Reproduce the entries beneath exactly, without their images.
Records provided below:
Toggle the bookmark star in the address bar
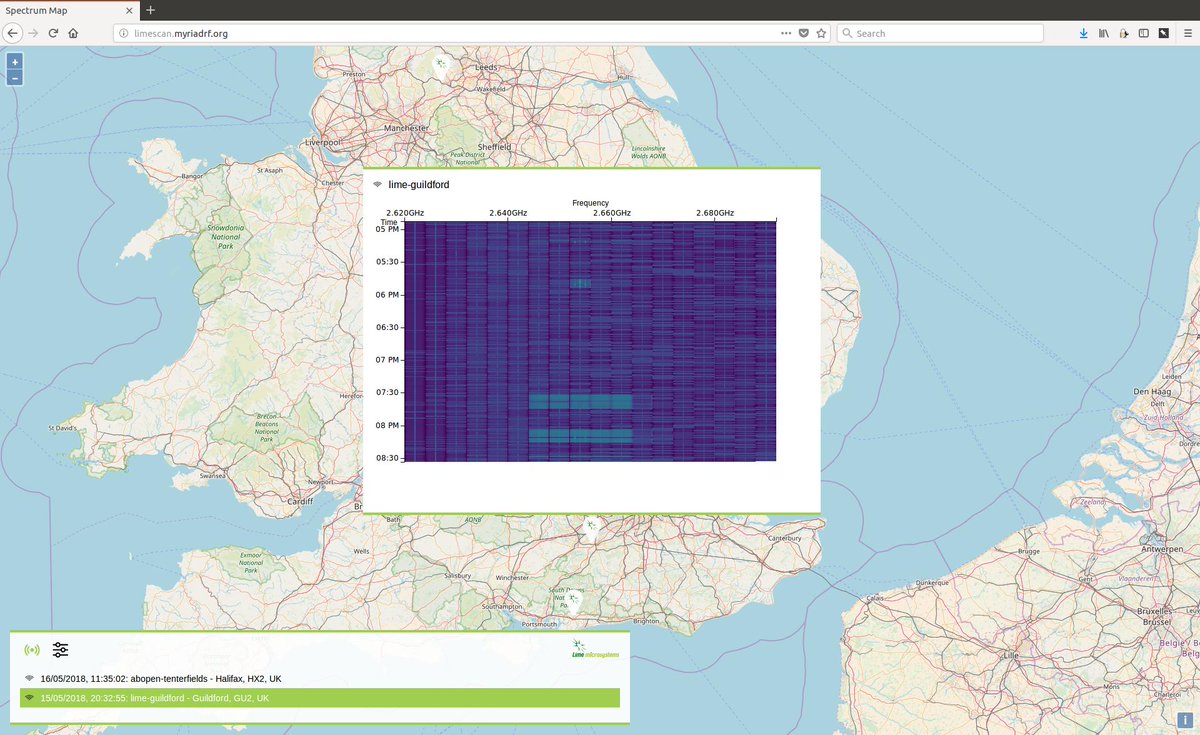The width and height of the screenshot is (1200, 735). pyautogui.click(x=820, y=32)
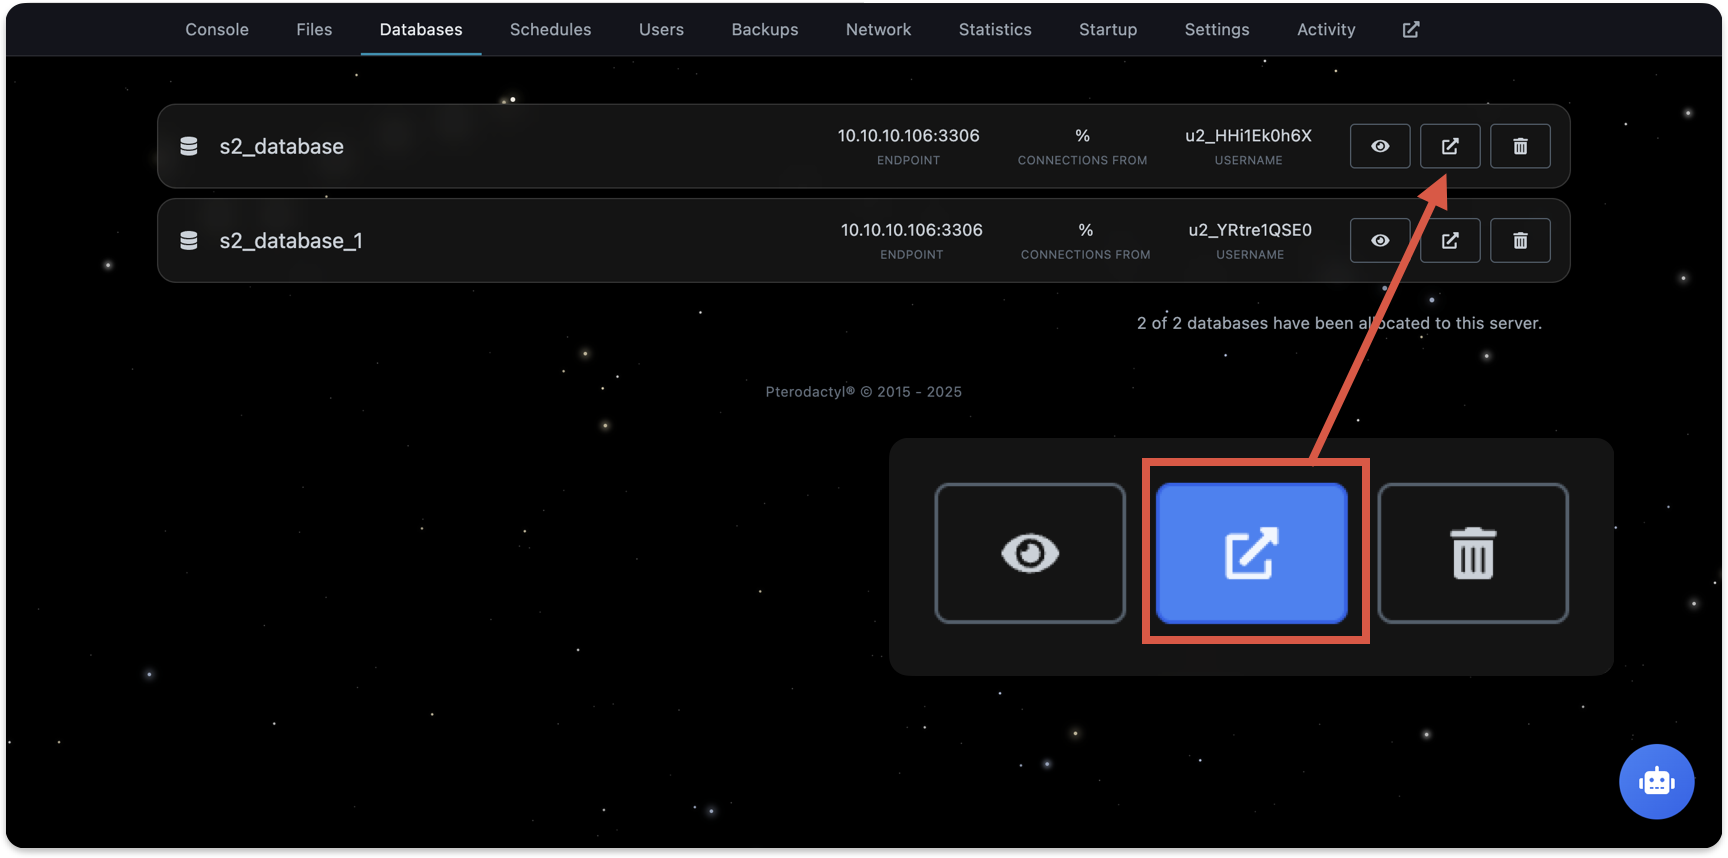The image size is (1728, 858).
Task: Open s2_database_1 in external database manager
Action: [1450, 240]
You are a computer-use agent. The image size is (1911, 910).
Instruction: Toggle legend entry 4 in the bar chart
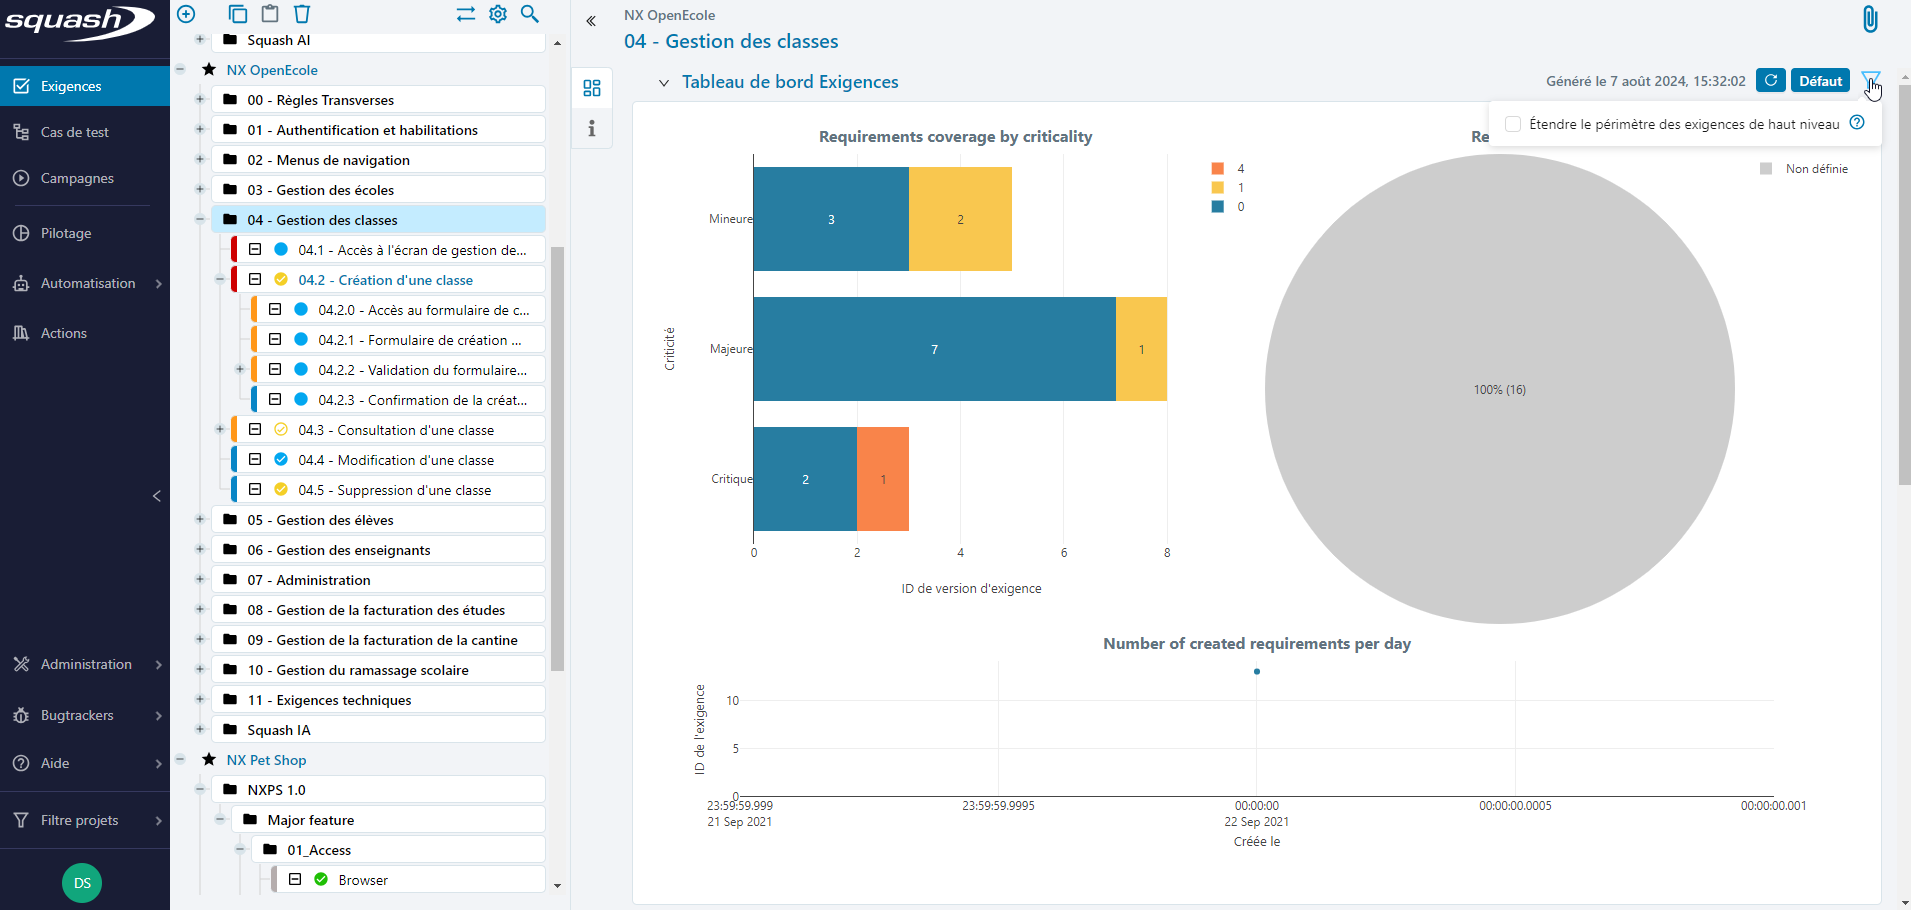click(x=1227, y=169)
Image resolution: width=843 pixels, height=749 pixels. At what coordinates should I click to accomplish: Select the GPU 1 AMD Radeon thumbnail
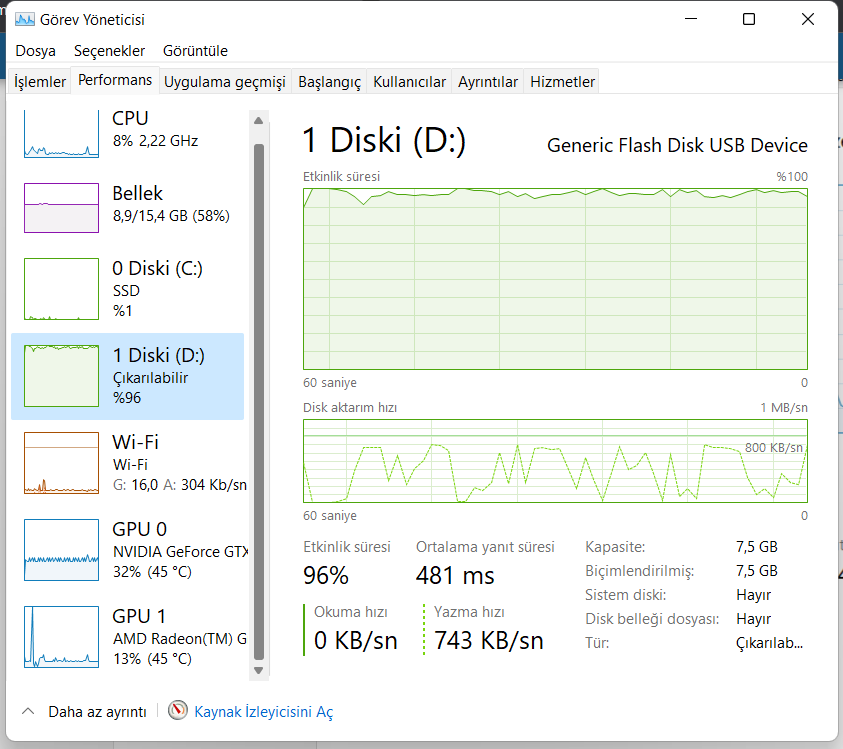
End of Records provided.
■ **Response box**:
Toggle the bookmark star in the address bar
The width and height of the screenshot is (1200, 735). pyautogui.click(x=820, y=32)
The image size is (1728, 858).
Task: Open s2_database_1 in external database manager
Action: [1450, 240]
You are a computer-use agent. The image size is (1911, 910).
Instruction: Toggle legend entry 4 in the bar chart
click(x=1227, y=169)
Image resolution: width=843 pixels, height=749 pixels. At what coordinates should I click to accomplish: Select the GPU 1 AMD Radeon thumbnail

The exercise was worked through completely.